Wednesday, August 25, 2010
Q&A: How do you know when your child needs a speech device?
In the last couple of months I've been exchanging e-mails with Heidi, from AJ's Awesome Adventure. She had a speech question for me, and she said it would be OK if I shared my answer because it's a question I hear a lot:
I wanted to ask about Max's speech. When did you know it was not coming along at a "normal" pace? How did you deal? Did you try sign language, or was that the more difficult choice due to his limited arm/hand use? Why are you OK with auxillary communication systems? Help me to understand how they help, not hinder or make things easier. While I realize AJ is a different ball of wax due to his hearing loss, and learning to listen through his cochlear implants, I am curious.
When Max was little, this is a question I wondered a lot, too. I thought that getting him a speech device meant that he'd be codependent on it—and that he'd never develop speech. I also had to break through the mental barrier of accepting that I had a child who needed a communication device. I'd always known Max was at risk for having issues with speech, but I hadn't been prepared for the grief I'd experience of not having a kid who could say "Mama."
The stroke damaged Max's frontal and temporal lobes, the parts of the brain that control speech and language. As a baby, Max never babbled (although he did an admirable job of being exceptionally cute and smiley). He also had trouble retaining food in his mouth when he ate, a sign that he was having issues with tongue coordination (common with kids who have cerebral palsy). By the time he was three, he wasn't yet saying words. It was clear he was going to need some other way of communicating besides speech. For us, American Sign Language wasn't an option, because of Max's dexterity issues. He has some signs, but in the end, a communication device was the best possibility for him.
The more I researched it, and the more I spoke with doctors and speech therapists, the more I realized that a speech device would only encourage speech, not the opposite. The more means of communication Max had, the more he'd be eager to communicate in any which way he could.
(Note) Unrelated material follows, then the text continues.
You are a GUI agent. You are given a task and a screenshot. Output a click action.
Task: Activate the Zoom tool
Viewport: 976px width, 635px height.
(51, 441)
I wanted to be able to really understand his wants and needs, so I could nourish his intellectual growth, instead of constantly guessing or assuming what he wanted. I wanted him to be able to interact with other people, especially kids. Also, I didn't want him to get frustrated. He needed a way to express the thoughts locked up in his head, ones he couldn't quite get out of his mouth.
We started off using PECS (Picture Exchange Communication System) pictures. They look like this:
When Max entered preschool at three at a school for kids with special needs, the speech therapist printed out a whole bunch of PECS pictures in different categories (food, toys, bedtime, etc.) and created a binder full of them. We also mixed in actual photos. She laminated them, and attached Velcro to the back. When we wanted Max to choose things—say, at breakfast—we'd pluck pictures out of the binder (illustrations of oatmeal, pancakes, chocolate milk) and place them on a Velcro stand we made. It was his introduction to augmentative communication.
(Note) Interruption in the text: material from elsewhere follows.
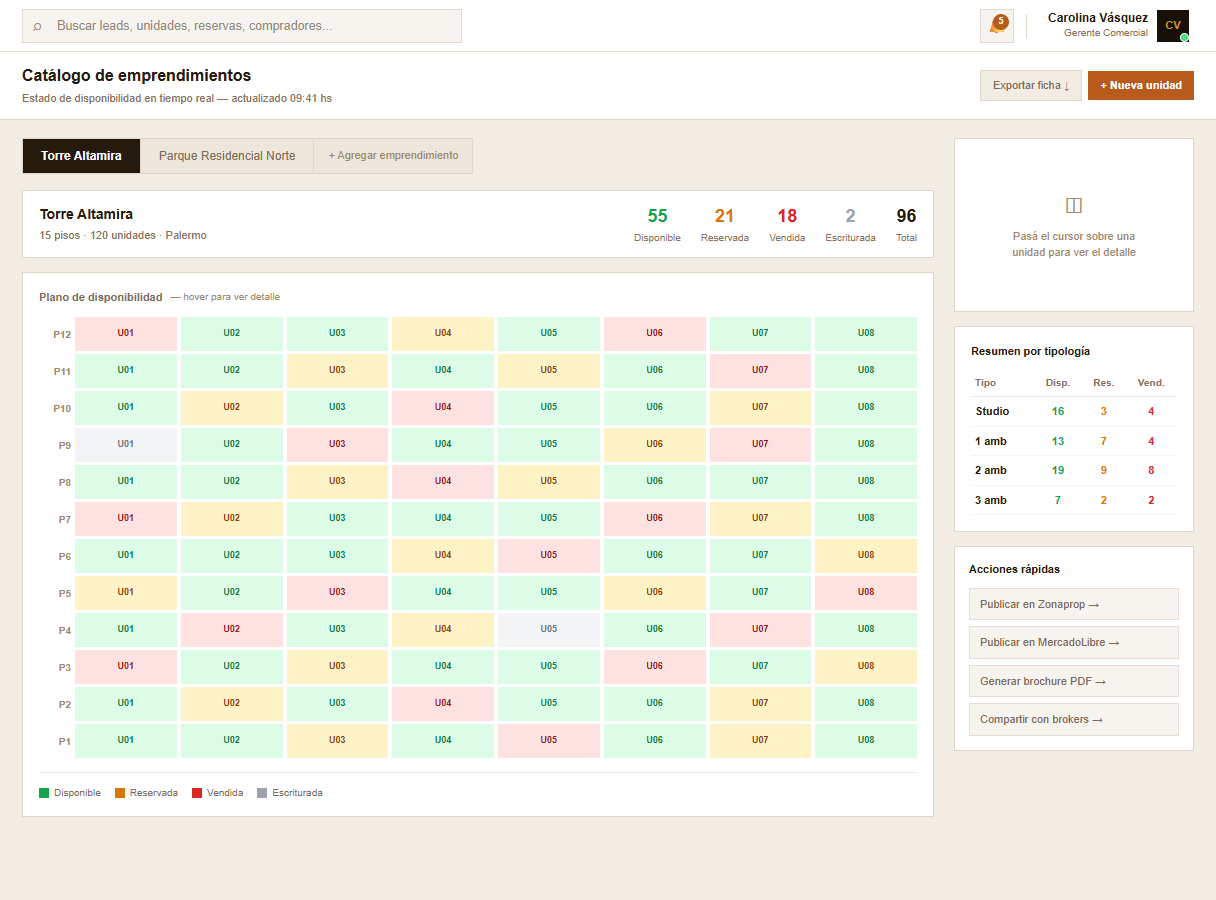Click Publicar en Zonaprop action

coord(1073,604)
By the time Max was four, I thought he was ready to try a communication device. He loved computer stuff, and I figured it was worth a shot. The head of the speech therapy department said she didn't think he was ready, and a battle began. I knew she was wrong—what harm could come of trying one? It later emerged that no kid in the school had such a device. This department head didn't even know that our state had a lending library of devices through United Cerebral Palsy. We got Max an evaluation from a speech center at a hospital (necessary to get the school board to pay for it), who deemed him ready to try a device. By then, I'd decided to shift schools because I'd seen how non-progressive his was.
Max was on the Dynavox by age 5. Right before that we'd trialed the Tango, mainly because in a strange coincidence, a friend knew the genius guy who created it. It was so much lighter and cooler-looking than the Dynavox, and I loved that it used real kids' voices (unlike the more robotic-sounding ones on the Dynavox), but Max wasn't quite ready for it back then. He had a little trouble manipulating it, due to his dexterity issues.
We jumped on the iPad and the Proloquo2Go app. They've been amazing; I'll post an updated video of Max using them in the near future. Dave and I love this combo because they're super-easy to program and Max can carry the iPad around (the iPad is 1.6 pounds, vs. the Dynavox's 4 pounds, 11 ounces). Max loves 'em because they're easy to use and just plain cool.
Oh, and Max's speech? It is coming along. He's saying more words all the time and stringing ones together to form sentences, and even though they're not that clear he's trying. A couple of months ago, for the first time ever, I heard him lying in bed at night, babbling.
So, Heidi, here's what I say: Do more research online. Talk to the experts in AJ's life and see what they recommend. Find out if there's an association for the hearing impaired in your area that might have an expert to recommend. AJ might be fine with sign language alone, but it's good to educate yourself on all possibilities. We are our kids' best champions. And while we're no experts, sometimes we do know best.
If you've dealt with this topic, please jump in. Any experts out there who'd like to share?